● **BRIEF**: List each line of the rows below that contains the word "location", copying every such line in full.

● **PROVIDED MATERIAL**:
^^^^

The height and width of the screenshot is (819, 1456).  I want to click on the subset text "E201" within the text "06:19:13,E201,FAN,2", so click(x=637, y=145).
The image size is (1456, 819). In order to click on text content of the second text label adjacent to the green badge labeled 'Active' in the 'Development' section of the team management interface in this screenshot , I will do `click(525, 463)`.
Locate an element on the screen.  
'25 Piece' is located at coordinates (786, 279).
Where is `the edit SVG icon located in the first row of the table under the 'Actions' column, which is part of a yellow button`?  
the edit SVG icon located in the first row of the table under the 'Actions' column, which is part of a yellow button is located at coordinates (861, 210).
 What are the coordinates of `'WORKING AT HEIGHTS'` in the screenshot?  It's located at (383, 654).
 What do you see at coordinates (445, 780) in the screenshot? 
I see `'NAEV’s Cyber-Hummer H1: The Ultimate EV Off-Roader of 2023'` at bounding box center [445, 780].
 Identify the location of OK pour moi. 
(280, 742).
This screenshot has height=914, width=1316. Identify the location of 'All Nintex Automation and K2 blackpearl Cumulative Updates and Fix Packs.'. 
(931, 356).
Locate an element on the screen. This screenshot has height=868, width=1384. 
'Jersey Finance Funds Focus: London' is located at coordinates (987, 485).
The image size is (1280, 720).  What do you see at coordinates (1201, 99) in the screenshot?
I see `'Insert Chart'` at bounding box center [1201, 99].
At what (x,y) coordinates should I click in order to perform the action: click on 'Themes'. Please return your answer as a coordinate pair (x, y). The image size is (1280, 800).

^^^^

● **THE SOLUTION**:
 Identify the location of OK pour moi. 
This screenshot has height=914, width=1316. Identify the location of 'All Nintex Automation and K2 blackpearl Cumulative Updates and Fix Packs.'. 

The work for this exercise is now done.